A True Hollywood Story: Let’s Talk About Jessica Biel
There are certain narratives in Hollywood that are as old as the industry itself: The child star all grown up; the sexy reinvention; the celebrity power couple love story; the Earth mother evolution. The first fan magazines were chock full of glowing reports on the lives of the rich and famous, from their slimming techniques to their enviable marriages. You can find variations of those narratives in every iteration of gossip, be in the scandalous tabloids or the more respectable glossies. These are the stories needed to keep a star famous, and to hook the interests of audiences who have grown used to new faces every week. It’s fascinating how little these moulds change. We’re still shocked by child stars going adult in the most risque manners possible, and we still get excited when two famous people pair up to marry, have babies and suddenly form an interest in lifestyle branding. Everyone in the public eye will go through at least one of these narratives, but it’s rare to see one star embody them all, and to so little fanfare.
Jessica Biel has done it all: She shed her painfully pure youthful image through a raunchy photoshoot; she rose to prominence through middling roles that gave her enough visibility to become a sex symbol; she dated eligible bachelors and married one; then she took on the celebrity mother persona with real zeal and increased profit margins. Now, as the age of Peak TV sees the medium become a welcoming home for actors big and small, Biel is moving into the possibilities of a new age with her role in The Sinner. You probably didn’t think about her that way, or really care, but such is the fate of the sex symbol.

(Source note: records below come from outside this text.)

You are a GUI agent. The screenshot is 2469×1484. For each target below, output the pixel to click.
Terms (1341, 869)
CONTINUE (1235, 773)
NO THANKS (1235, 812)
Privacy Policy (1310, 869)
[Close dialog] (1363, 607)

Biel got her start, like many child actors, in TV and print adverts but it didn’t take long for her to be cast in the pilot for the WB family drama, 7th Heaven, in the role of daughter Mary. The show was a massive success, running for 11 seasons and giving the WB its best ratings ever. It’s still the most watched series on the network and holds the record for their most watched hour of TV, an impressive 12.5m viewers. Nowadays, that’s Game of Thones ratings, but for a mid-90s clean-cut family drama that now airs on the Hallmark Channel in syndication, those were some astounding numbers. The notoriously censorship friendly Parents Television Council loved the show, frequently citing it as one of the most family-friendly shows on-air, although it’s hard to see how a conservative think-tank would ever be disapproving of a show about a good Christian family working their problems out together. Even when the show took on darker subjects, it remained a sweet and syrupy watch. The acting’s varied in quality, the production values look cheap (despite the show costing a surprising amount to run), and it embodied the textbook definition of ‘uncool’. By the late 90s, the WB were actively trying to court a younger, hipper audience with shows like Buffy the Vampire Slayer and Roswell, but it was 7th Heaven that brought them the ratings they craved.
It wasn’t much of an acting boon for Biel, who is decent in the show but has very little to work with. Movie roles were also thin on the ground, although she did make her feature debut in the Oscar nominated drama Ulee’s Gold alongside Peter Fonda. Being the vaguely cool rebel on a show as apple pie wholesome as 7th Heaven would probably have felt smothering for a young talent like Biel. Unfortunately, the industry has few options for young women to make the jump into adulthood without being heavily sexualised. For Biel, this took the form of an infamous nude shoot with the now defunct Gear magazine, founded by none other than Bob Guccione Jr., son of the Penthouse founder Bob Guccione. Guccione Jr pitched Gear as a successor to more upmarket titles like GQ, who balanced top journalism and expensive style with the occasional nude woman. Advertisers saw it differently and sold it more like a lads mag, which has much cheaper connotations. Biel’s cover for Gear, captioned with the headline ‘Fallen Angel’, is very much a 2000 cover: The come hither pose, the Jennifer Aniston haircut, the vaguely seedy air around the entire pose, which evokes Page 3 models.